* [What is expected]:
Taking the line that contains "Viewport: 489px width, 364px height." as the start and the last line of the data as the end, repeat exactly every line in that span, but no pictures.

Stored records

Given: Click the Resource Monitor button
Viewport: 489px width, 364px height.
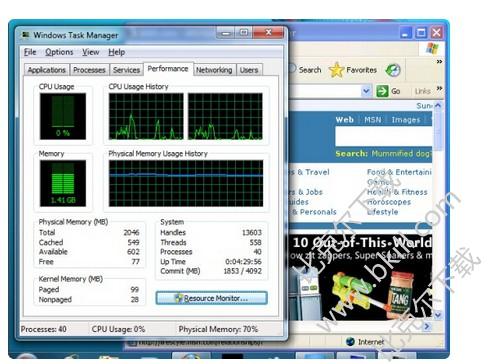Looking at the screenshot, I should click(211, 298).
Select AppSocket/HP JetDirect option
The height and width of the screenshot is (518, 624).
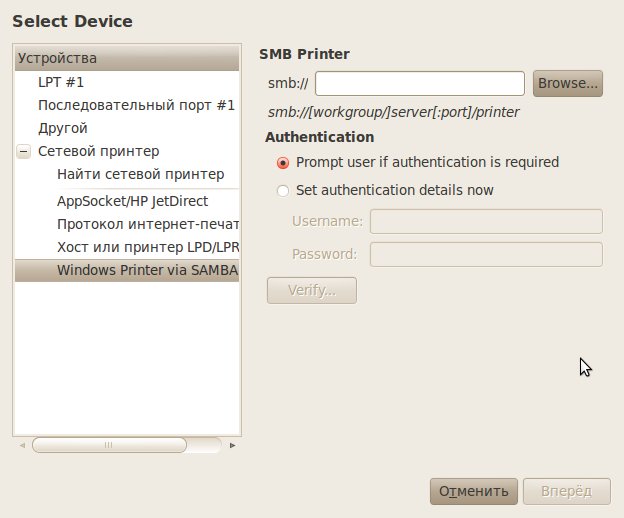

* [Expected answer]:
Viewport: 489px width, 364px height.
Looking at the screenshot, I should click(211, 298).
Select AppSocket/HP JetDirect option
The height and width of the screenshot is (518, 624).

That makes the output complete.